C. est digne. Elle est fière de gagner son pain à la sueur de son front. Elle gagne bien plus que le salaire minimum et se considère, de ce fait, privilégiée. Elle bénit sa chance d’être tombée sur de bons patrons. Pourtant, quand elle m’a finalement dit ce qui lui manquait pour ne pas être à la rue, j’ai eu honte. À la fin de la conversation, elle n’a pas obtenu de prêt. Elle a désormais une allocation logement ajoutée à son salaire. Au début, elle n’en voulait pas. C. est digne. Pas de don – elle travaille, elle peut rembourser. Pas d’augmentation ou de boni – ce n’est pas la fin de l’année. Une allocation logement alors, ils en ont en France. On avait un accord.
Je voudrais pouvoir dire que je me suis sentie mieux. C. n’est pas à la rue. Il ne sera pas question de remboursement. Tout est bien qui finit bien. Mais depuis m’apparaît clairement le caractère gigantesque de la tâche qui m’incombe, sous peine de dissonance cognitive, de faire correspondre les paroles de cette bouche qui est mienne et dont j’ai la loi et les actes de la citoyenne engagée que je crois être. Depuis, j’ai une inquiétude nouvelle de ne pas être à la hauteur, de ne jamais y arriver.
Heureusement, je ne suis pas seule. Nous sommes de plus en plus nombreux à rêver à #AyitiNouVleA. Près de 50 000 sur le site web de Ayiti Nou Vle A. Plus d’un million et demi sur les réseaux sociaux (hors Whatsapp). Nous pouvons, nous devons nous aider l’un l’autre à tenir parole.
Un tweet a conduit à une vision qui a mené à un guide qui a donné naissance à un programme pour jeter les bases du projet #AyitiNouVleA.
C’est plus qu’une raison d’espérer, c’est une assurance que la révolution de la dignité est possible, si nous la voulons assez.

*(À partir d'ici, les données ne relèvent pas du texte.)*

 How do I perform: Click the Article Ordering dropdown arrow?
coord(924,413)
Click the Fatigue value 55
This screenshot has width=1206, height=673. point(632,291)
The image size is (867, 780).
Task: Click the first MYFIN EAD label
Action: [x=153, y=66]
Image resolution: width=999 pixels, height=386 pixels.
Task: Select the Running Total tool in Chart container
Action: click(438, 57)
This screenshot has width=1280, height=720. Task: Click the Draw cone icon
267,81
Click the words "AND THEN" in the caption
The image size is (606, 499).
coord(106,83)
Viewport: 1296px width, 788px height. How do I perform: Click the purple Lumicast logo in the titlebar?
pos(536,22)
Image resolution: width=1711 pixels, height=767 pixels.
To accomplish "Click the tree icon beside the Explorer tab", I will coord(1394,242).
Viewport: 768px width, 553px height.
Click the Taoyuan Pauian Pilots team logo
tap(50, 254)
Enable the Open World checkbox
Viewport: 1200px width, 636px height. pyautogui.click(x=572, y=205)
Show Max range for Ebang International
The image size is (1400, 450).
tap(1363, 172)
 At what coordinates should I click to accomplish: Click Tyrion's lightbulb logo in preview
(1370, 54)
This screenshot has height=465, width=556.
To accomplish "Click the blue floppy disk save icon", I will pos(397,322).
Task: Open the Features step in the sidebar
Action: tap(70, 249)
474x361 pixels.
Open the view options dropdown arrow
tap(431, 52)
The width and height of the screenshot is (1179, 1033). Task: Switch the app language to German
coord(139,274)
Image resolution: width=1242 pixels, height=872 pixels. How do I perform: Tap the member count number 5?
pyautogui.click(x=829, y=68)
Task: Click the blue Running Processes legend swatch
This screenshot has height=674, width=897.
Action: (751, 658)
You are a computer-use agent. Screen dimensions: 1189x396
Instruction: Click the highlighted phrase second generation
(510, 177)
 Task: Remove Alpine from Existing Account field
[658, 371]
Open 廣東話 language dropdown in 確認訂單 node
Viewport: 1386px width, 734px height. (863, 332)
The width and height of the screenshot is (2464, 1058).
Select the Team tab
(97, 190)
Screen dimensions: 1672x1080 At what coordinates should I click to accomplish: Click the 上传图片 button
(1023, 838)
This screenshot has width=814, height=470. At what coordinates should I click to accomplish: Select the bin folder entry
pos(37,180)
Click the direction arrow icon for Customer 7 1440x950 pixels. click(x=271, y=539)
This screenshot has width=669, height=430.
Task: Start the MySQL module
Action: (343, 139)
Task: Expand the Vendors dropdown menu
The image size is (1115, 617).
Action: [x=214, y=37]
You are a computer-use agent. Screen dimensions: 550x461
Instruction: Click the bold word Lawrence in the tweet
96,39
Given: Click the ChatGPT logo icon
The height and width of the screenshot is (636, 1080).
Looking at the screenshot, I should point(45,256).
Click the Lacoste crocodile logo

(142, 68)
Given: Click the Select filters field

Et cela commence par le refus d’accepter qu’il soit normal que certains vivent dans la précarité la plus abjecte pour que nous puissions jouer aux aristocrates. Cela exige que nous choisissions enfin d’investir dans l’Haïtien, son lieu de vie, et sa façon de vivre. Avant que nos vrais meilleurs ne nous imposent un nouveau remède de cheval. Avant que le demos – allègrement exclu de sa démocratie – ne soit forcé de retrouver sa voix en (re)devenant guerrier.